How many times have you seen a website say “We’re not responsible for the content of our comments.”? I know that when you webmasters put that up on your sites, you’re trying to address your legal obligation. Well, let me tell you about your moral obligation: Hell yes, you are responsible. You absolutely are. When people are saying ruinously cruel things about each other, and you’re the person who made it possible, it’s 100% your fault.
I agree with Dash and I accept this responsibility. I do delete the worst of the comments, well aware that I may be held legally responsible for commentary on my site. But that’s not enough – there have been plenty of times when I have allowed or even chosen to engage people with bad motives and poor character.
It’s very challenging to know whether to encourage, tolerate or stifle debate. One particularly noxious commenter claimed that he had a right to speak his mind because HUS is “public.” This is not true. HUS is not public. It is a privately held business with a stream of revenues and expenses. I open it and invite readers in, the way a store owner welcomes customers, and I reserve the right to kick you out if you drive away other customers.
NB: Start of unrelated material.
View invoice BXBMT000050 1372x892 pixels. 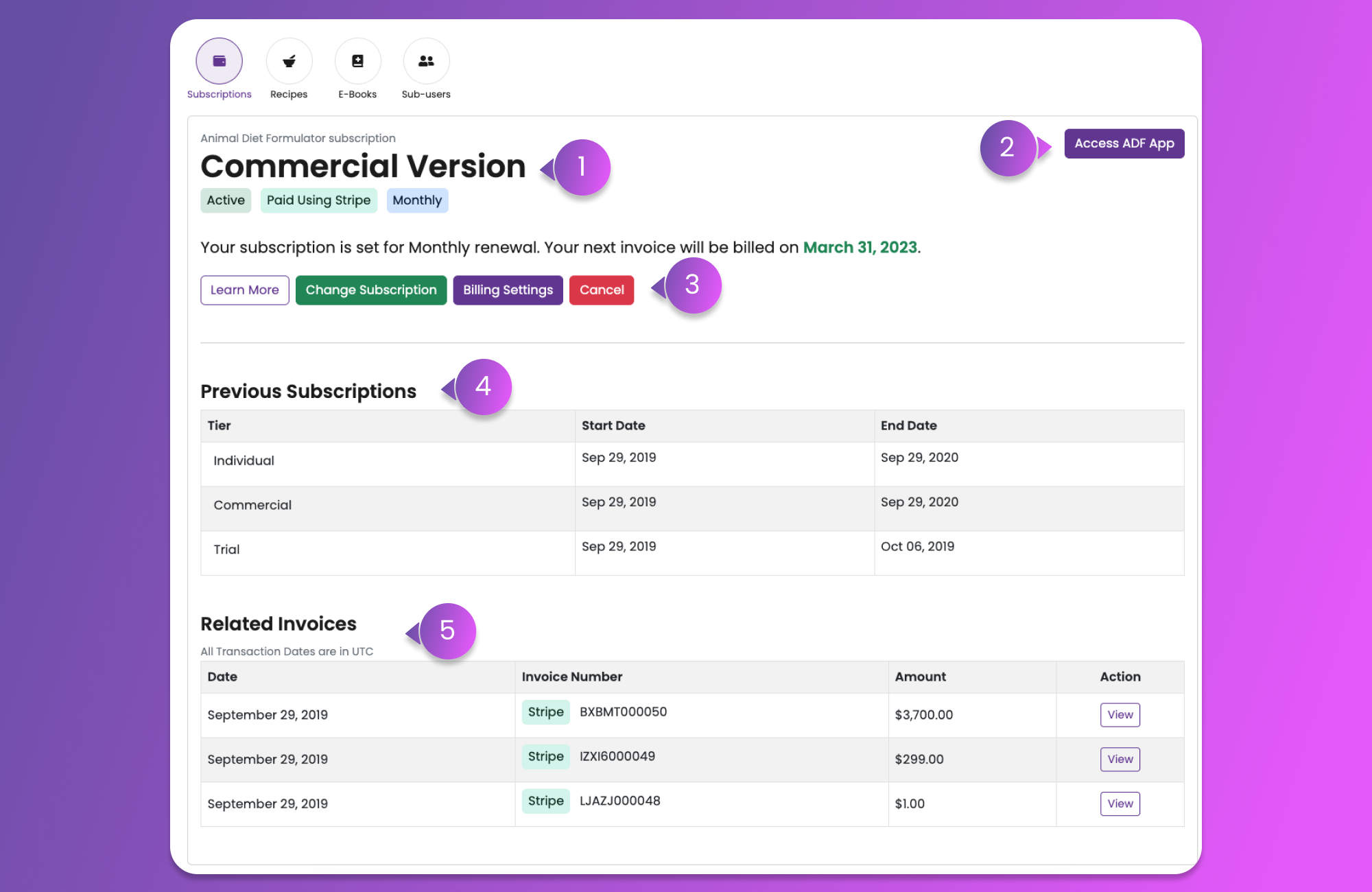(x=1120, y=715)
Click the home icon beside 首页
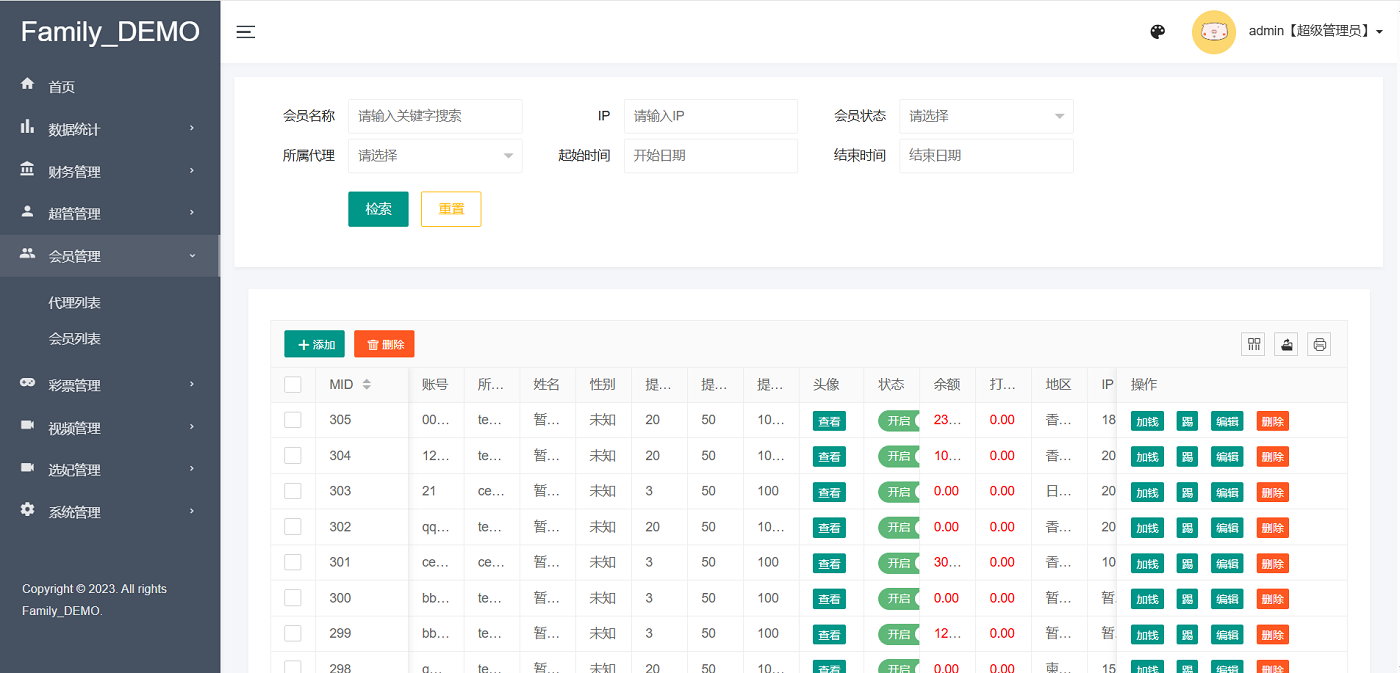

As the sole proprietor of HUS, it’s time I took more responsibility for ensuring the quality of the experience for the 9,900 people per day who do not actively comment, and for the vast majority of the active commenters who are not disruptive. That is my moral obligation.
My Accountability to the HUS Mission Finally, there is the question of how well I am fulfilling my mission and reaching my primary target audience, which is women aged 18-34. (They comprise the bulk of my readers.) Naturally, I want to reach as many as possible, and my name is my brand. Allowing questionable commentary from people outside my market is harming the brand, and harming my reputation. (I have received specific feedback to that effect.) It’s critically important to put a halt to counterproductive activity on the blog.
During this hiatus, my goal is to continue to provide quality and helpful content, writing posts as usual. I will be investigating steps I might take to ensure that participating at HUS is a positive experience for everyone, and that the active community supports and reflects the mission of the blog, which is firmly pro-relationship.